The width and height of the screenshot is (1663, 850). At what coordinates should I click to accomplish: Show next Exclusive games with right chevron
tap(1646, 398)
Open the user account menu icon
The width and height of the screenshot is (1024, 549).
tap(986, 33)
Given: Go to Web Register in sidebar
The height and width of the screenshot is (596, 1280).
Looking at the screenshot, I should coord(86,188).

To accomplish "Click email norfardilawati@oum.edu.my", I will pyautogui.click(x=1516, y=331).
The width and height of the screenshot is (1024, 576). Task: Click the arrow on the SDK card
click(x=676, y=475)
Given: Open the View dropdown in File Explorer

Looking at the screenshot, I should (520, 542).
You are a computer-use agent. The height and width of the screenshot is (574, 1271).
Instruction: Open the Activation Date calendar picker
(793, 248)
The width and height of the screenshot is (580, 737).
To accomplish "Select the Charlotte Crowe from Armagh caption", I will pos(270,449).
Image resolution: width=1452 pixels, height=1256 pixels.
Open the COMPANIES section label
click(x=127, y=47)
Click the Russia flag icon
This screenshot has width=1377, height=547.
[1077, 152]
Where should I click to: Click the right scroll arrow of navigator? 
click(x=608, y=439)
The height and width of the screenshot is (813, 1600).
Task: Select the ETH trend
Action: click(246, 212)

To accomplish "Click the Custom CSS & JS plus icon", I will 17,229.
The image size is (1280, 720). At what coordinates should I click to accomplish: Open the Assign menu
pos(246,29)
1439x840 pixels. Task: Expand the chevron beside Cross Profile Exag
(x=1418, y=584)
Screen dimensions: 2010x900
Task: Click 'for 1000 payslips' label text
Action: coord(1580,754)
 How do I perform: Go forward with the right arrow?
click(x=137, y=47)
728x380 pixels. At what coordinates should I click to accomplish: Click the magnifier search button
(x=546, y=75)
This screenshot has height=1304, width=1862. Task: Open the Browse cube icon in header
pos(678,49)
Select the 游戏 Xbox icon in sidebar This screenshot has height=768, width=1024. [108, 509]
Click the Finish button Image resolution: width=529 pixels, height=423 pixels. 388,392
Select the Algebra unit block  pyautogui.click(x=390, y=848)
───
- **About this exercise**: Whenever the string "sidebar" occurs in a line of the entries above, copy that line.

- **Answer area**:
Given: Go to Web Register in sidebar
Select the 游戏 Xbox icon in sidebar This screenshot has height=768, width=1024. [108, 509]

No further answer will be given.